++++ RAW DATA ++++

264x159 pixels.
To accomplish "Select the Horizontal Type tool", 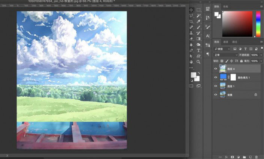I will [x=198, y=50].
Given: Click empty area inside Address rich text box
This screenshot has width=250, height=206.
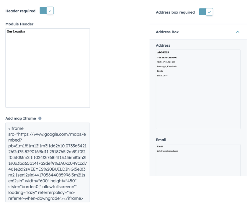Looking at the screenshot, I should [x=198, y=103].
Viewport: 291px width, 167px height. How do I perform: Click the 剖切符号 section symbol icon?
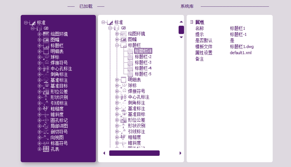[x=46, y=132]
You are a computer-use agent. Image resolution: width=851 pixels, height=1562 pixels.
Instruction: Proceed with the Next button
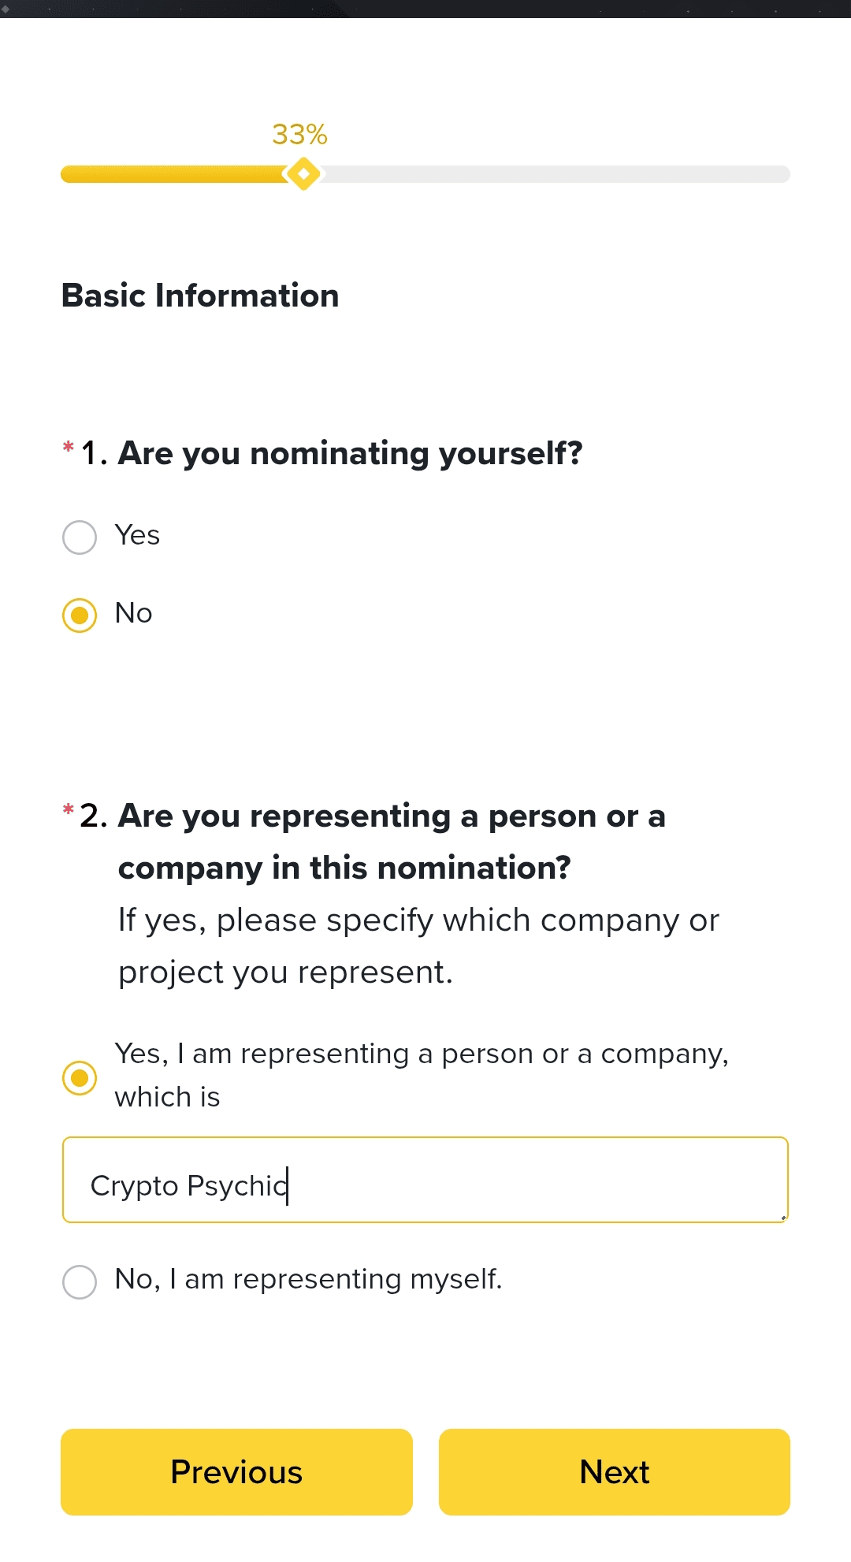[614, 1471]
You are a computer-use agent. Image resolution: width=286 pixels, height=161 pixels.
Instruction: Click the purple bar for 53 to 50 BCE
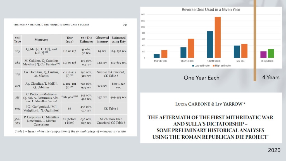pyautogui.click(x=263, y=55)
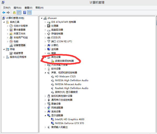Open the 操作(A) menu
Viewport: 157px width, 134px height.
pos(18,8)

++++

* YOUR TASK: In the records above, find the line with "You are a computer-use agent. Image resolution: width=851" and the line with "You are a computer-use agent. Image resolution: width=286"; please transcribe exactly those two lines and all lines between them, omitting any picture.

* ANSWER TO THE PROBLEM:
You are a computer-use agent. Image resolution: width=851 pixels, height=1562 pixels.
Instruction: Proceed with the Next button
[614, 1471]
You are a computer-use agent. Image resolution: width=286 pixels, height=161 pixels.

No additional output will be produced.